Fond diffus cosmologique ou rayonnement fossile.

Fond diffus cosmologique ou rayonnement fossile. Les théories actuellement validées par la communauté scientifique concernant la formation de l’univers font appel au modèle du Big Bang. Le rayonnement étudié par le satellite Planck, représenté sur cette image, est considéré comme la plus ancienne lumière encore présente dans l’univers. © ESA and the Planck Collaboration.

 

Ces problématiques de centralité/marginalité épistémique, le rôle des institutions centrales dans l’attribution des rôles de chacun dans la participation à l’activité scientifique, la contestation de ces rôles et des frontières de légitimité de parole scientifique qu’ils dessinent (parfois violemment), me semblent d’une certaine actualité. Leur extension à des cas plus récents, par exemple concernant certaines activités liées au spatial, pourra, je l’espère, éclairer d’un jour nouveau les relations multiples, complexes, et parfois conflictuelles, entre les représentants de pratiques scientifiques institutionnalisées et ceux cherchant (librement ou non) à s’en émanciper.

 

Volny Fages

 


 

1 Ginzburg, Carlo, Le fromage et les vers : l’univers d’un meunier du XVIe siècle, Paris, Flammarion, 1980.
2 Voizot, Edmé (Louis), Mémoire sur la mécanique céleste et sur la cosmogonie suivi de Notes sur la Théorie des comètes et sur la méthode en mathématiques, Dijon, Lamarche, 1862.
3 Blavier, André, Les fous littéraires, Paris, Editions des cendres, 2000.
4 Rapport du Recteur d’Académie : Archives Nationales F/17/21875/B.

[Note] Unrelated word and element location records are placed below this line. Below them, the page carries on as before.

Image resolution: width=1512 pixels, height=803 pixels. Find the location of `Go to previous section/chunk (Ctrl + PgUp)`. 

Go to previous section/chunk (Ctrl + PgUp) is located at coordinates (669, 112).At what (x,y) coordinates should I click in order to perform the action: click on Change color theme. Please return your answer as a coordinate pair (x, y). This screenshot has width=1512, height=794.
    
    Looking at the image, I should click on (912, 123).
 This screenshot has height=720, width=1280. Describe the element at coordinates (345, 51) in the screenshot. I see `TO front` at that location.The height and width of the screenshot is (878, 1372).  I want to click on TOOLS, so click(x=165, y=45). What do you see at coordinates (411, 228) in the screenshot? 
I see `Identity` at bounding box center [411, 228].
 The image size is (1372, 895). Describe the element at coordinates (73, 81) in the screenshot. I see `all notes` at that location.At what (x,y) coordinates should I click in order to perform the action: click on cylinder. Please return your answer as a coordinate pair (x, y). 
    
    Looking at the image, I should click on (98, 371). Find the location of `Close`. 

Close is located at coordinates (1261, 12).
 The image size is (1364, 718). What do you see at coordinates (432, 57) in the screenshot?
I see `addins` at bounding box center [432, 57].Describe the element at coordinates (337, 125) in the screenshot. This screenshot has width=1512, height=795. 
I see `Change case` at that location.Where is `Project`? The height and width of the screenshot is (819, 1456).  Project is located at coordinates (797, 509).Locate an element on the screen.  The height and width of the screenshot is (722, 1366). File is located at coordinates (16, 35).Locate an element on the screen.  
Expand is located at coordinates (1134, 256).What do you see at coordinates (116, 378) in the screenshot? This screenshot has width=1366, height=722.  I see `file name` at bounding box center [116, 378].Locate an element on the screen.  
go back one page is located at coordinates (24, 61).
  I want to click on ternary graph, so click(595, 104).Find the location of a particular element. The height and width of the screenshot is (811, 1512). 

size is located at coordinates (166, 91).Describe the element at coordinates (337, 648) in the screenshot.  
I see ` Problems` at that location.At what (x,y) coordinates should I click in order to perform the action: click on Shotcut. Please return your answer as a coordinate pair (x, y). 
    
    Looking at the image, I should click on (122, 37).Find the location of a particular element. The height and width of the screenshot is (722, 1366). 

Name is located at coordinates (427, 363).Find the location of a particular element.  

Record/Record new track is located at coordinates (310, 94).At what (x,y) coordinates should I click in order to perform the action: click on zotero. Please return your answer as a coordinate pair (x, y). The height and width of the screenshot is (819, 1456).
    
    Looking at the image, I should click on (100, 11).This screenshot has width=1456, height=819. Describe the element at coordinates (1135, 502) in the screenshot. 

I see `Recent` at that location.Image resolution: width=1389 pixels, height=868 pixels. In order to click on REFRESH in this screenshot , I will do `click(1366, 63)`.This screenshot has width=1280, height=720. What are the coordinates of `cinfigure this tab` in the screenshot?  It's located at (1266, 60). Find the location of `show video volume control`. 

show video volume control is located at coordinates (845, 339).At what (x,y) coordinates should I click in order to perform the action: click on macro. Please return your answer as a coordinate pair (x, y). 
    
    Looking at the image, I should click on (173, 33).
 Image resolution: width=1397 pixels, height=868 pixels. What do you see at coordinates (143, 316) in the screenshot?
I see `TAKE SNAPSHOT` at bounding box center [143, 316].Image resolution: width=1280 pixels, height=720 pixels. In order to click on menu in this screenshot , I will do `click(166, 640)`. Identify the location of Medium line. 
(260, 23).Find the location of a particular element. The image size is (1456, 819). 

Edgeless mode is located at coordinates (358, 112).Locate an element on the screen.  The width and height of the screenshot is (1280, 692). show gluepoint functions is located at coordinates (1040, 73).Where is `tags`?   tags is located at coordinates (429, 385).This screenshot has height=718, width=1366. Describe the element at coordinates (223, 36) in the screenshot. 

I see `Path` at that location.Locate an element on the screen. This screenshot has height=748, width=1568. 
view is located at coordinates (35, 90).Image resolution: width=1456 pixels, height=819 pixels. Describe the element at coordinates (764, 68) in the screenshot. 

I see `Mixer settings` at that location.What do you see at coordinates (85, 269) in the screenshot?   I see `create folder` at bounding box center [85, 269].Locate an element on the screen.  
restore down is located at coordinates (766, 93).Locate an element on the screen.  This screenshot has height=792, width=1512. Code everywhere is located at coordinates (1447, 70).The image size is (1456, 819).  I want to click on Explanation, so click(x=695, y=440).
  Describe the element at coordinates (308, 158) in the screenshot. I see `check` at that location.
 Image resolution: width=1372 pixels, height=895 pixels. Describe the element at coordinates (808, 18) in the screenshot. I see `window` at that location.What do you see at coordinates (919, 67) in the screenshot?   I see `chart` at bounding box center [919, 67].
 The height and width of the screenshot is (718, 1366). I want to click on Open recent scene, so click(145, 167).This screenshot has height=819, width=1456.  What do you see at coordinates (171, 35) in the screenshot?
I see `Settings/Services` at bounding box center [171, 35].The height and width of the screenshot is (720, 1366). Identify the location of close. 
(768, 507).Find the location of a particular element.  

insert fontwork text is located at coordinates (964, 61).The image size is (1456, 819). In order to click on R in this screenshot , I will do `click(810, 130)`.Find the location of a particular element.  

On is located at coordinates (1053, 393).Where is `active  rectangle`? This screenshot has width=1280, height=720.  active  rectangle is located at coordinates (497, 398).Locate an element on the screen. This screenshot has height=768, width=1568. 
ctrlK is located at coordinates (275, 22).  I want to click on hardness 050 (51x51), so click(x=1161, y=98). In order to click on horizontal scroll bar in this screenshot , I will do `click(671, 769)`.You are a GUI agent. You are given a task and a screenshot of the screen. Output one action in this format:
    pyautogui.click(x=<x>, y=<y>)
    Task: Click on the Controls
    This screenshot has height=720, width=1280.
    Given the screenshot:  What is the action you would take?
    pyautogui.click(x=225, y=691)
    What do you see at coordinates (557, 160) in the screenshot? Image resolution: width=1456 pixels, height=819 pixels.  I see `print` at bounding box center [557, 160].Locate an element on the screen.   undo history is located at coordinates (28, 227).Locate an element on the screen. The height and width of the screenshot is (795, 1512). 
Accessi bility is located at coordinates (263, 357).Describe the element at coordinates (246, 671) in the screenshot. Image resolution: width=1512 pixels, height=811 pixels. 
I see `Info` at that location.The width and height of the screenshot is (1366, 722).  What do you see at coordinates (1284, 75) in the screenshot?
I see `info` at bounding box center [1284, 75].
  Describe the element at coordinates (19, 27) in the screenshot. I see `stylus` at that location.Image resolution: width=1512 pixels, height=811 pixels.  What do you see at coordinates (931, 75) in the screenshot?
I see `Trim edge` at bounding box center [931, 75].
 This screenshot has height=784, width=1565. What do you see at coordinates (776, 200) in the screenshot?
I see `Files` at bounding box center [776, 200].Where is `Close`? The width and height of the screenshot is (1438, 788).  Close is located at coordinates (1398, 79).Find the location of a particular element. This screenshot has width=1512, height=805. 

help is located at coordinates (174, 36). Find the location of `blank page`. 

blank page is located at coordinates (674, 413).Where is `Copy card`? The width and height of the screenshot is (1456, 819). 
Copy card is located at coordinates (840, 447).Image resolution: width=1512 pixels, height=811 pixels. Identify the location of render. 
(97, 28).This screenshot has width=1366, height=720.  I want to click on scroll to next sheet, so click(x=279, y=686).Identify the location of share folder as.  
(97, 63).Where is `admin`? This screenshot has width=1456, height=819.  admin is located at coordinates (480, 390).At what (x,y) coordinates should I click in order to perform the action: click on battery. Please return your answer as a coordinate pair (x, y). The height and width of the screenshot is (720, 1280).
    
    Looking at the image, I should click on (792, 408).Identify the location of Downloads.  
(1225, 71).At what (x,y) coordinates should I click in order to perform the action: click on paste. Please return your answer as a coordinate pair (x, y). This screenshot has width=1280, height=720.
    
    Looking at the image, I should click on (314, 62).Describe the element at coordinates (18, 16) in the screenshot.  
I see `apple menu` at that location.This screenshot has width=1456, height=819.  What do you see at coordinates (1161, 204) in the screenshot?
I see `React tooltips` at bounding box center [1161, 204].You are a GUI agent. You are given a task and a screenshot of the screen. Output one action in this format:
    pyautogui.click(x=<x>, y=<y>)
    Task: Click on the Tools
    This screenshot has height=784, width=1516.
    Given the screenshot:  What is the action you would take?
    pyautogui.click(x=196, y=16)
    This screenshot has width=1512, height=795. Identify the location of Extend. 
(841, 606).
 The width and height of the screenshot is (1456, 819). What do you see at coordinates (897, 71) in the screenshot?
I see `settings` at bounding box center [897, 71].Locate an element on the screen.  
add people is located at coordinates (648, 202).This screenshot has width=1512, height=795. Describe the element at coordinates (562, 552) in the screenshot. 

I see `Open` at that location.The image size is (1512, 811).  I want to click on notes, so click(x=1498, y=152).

Ginzburg, Carlo, Le fromage et les vers : l’univers d’un meunier du XVIe siècle, Paris, Flammarion, 1980.
Voizot, Edmé (Louis), Mémoire sur la mécanique céleste et sur la cosmogonie suivi de Notes sur la Théorie des comètes et sur la méthode en mathématiques, Dijon, Lamarche, 1862.
Blavier, André, Les fous littéraires, Paris, Éditions des cendres, 2000.
Rapport du Recteur d’Académie : Archives Nationales F/17/21875/B.